Many problems in linear algebra -- such as those arising from non-Hermitian physics and differential equations -- can be solved on a quantum computer by processing eigenvalues of the non-normal input matrices. However, the existing Quantum Singular Value Transformation (QSVT) framework is ill-suited to this task, as eigenvalues and singular values are different in general. We present a Quantum EigenValue Transformation (QEVT) framework for applying arbitrary polynomial transformations on eigenvalues of block-encoded non-normal operators, and a related Quantum EigenValue Estimation (QEVE) algorithm for operators with real spectra. QEVT has query complexity to the block encoding nearly recovering that of the QSVT for a Hermitian input, and QEVE achieves the Heisenberg-limited scaling for diagonalizable input matrices. As applications, we develop a linear differential equation solver with strictly linear time query complexity for average-case diagonalizable operators, as well as a ground state preparation algorithm that upgrades previous nearly optimal results for Hermitian Hamiltonians to diagonalizable matrices with real spectra. Underpinning our algorithms is an efficient method to prepare a quantum superposition of Faber polynomials, which generalize the nearly-best uniform approximation properties of Chebyshev polynomials to the complex plane. Of independent interest, we also develop techniques to generate $n$ Fourier coefficients with $\mathbf{O}(\mathrm{polylog}(n))$ gates compared to prior approaches with linear cost.

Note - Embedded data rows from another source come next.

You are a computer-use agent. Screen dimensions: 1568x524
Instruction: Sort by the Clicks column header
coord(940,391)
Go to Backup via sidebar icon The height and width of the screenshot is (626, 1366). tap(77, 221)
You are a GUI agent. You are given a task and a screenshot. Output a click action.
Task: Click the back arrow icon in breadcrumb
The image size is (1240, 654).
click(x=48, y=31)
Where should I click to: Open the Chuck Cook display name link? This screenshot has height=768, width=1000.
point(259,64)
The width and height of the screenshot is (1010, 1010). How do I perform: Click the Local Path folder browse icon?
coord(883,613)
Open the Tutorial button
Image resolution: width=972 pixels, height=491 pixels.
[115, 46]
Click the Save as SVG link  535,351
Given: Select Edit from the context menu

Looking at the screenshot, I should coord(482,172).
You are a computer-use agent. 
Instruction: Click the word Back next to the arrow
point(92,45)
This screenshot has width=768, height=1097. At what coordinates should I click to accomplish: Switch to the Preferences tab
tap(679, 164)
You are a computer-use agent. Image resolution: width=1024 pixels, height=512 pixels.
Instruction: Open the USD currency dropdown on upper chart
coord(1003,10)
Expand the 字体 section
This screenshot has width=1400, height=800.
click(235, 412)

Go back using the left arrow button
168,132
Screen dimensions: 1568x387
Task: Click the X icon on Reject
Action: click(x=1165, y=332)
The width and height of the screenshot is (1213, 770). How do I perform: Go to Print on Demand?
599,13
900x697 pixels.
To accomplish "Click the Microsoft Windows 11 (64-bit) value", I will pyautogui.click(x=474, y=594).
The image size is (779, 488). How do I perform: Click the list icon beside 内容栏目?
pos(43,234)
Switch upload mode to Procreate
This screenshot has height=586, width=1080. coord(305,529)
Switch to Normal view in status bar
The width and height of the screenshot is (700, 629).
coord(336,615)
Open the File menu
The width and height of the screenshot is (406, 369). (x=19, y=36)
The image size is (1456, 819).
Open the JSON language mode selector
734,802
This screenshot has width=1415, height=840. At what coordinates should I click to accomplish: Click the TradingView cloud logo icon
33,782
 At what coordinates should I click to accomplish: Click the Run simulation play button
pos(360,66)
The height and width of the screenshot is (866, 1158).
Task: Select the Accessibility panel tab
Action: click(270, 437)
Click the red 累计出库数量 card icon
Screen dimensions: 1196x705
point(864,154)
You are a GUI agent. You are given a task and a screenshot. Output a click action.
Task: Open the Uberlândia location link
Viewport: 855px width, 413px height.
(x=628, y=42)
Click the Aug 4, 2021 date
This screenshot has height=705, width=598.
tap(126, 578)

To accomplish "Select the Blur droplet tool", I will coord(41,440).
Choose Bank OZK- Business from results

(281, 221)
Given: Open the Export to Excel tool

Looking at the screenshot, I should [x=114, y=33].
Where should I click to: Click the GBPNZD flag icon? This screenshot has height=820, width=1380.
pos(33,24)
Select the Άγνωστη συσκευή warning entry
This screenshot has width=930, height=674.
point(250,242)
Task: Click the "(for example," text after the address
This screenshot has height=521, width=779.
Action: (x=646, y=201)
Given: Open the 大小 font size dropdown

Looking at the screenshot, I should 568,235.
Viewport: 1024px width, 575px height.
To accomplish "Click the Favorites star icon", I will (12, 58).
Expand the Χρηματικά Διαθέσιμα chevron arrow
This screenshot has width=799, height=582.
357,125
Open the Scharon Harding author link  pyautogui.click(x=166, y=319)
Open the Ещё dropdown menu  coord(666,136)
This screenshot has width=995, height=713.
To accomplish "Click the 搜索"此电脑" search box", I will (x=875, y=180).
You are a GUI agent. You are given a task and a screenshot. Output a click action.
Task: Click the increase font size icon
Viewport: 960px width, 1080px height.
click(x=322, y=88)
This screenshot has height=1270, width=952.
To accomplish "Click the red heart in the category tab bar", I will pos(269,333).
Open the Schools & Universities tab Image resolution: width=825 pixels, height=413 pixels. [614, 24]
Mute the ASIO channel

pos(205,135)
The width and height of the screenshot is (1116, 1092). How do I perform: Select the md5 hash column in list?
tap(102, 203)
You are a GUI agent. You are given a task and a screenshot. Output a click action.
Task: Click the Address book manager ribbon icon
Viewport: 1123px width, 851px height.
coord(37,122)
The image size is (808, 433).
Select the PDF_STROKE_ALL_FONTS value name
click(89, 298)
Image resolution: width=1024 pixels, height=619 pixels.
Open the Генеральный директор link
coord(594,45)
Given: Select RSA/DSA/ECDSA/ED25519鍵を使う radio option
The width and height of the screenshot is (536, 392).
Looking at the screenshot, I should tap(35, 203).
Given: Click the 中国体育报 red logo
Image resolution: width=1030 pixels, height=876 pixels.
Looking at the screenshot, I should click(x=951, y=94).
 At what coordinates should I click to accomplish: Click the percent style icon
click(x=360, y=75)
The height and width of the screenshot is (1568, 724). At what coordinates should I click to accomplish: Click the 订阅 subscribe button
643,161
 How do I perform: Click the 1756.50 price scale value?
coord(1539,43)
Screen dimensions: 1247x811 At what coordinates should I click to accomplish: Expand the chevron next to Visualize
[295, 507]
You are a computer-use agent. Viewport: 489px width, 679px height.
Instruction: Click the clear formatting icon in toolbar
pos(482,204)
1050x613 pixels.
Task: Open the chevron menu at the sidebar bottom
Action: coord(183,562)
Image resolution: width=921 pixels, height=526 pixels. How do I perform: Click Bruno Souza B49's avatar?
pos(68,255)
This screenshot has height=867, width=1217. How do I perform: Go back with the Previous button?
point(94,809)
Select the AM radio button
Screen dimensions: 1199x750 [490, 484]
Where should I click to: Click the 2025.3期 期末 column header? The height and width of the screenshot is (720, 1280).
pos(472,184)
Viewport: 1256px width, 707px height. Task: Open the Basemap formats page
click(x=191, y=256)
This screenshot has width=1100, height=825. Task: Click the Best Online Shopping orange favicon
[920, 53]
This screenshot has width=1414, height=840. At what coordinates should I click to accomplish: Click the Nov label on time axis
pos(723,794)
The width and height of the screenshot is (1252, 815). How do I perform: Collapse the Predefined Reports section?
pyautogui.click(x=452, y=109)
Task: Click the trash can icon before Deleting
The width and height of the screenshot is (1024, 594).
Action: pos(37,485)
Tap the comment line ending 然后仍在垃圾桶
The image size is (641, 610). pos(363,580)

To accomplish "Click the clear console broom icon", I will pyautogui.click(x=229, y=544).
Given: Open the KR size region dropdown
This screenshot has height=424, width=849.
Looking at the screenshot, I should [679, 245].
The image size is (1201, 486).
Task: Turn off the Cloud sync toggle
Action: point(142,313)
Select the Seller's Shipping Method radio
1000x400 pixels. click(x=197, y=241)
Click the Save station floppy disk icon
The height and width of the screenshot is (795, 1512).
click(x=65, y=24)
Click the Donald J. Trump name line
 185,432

翻译：线性代数中的许多问题——例如由非厄米物理和微分方程所产生的问题——可以通过处理非正规输入矩阵的特征值在量子计算机上求解。然而，现有的量子奇异值变换（QSVT）框架并不适用于此任务，因为特征值和奇异值通常不同。我们提出了一种量子特征值变换（QEVT）框架，用于对块编码的非正规算子的特征值应用任意多项式变换，并针对具有实谱的算子设计了一种相关的量子特征值估计算法（QEVE）。QEVT对块编码的查询复杂度几乎恢复了对埃尔米特输入的QSVT复杂度，而QEVE对可对角化的输入矩阵实现了海森堡极限标度。作为应用，我们开发了一种线性微分方程求解器，它对平均情况下的可对角化算子具有严格线性时间的查询复杂度，并提出了一种基态制备算法，将先前对厄米哈密顿量的近乎最优结果推广到具有实谱的可对角化矩阵。支撑我们算法的一种高效方法是制备费伯多项式的量子叠加，该多项式将切比雪夫多项式的近乎最佳一致逼近性质推广到复平面。另外值得关注的是，我们还开发了以 $\mathbf{O}(\mathrm{polylog}(n))$ 个门生成 $n$ 个傅里叶系数的技术，而先前方法则需要线性成本。